Description of the task:
Express the data between the lines holding "Open the help" and "Click the info", inclusive, as a two-column CSV with the header instruction,answer and one row per line. Put each value in its own quoted field and replace any line breaks with spaces.

Supplied material:
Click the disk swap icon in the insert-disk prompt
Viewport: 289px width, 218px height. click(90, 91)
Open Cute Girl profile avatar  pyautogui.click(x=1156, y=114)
* * *
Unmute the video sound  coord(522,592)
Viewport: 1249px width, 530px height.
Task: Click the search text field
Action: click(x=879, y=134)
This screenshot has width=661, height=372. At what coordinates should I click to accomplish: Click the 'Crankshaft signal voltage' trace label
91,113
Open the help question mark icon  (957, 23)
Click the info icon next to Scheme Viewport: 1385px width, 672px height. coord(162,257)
* * *
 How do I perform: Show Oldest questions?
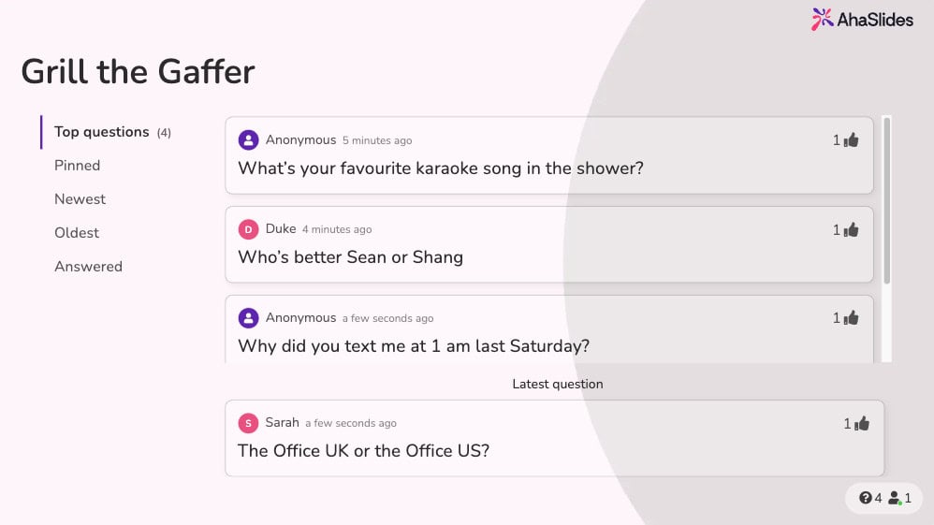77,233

Solution below:
instruction,answer
"Open the help question mark icon","(957, 23)"
"Click the info icon next to Scheme Viewport: 1385px width, 672px height.","coord(162,257)"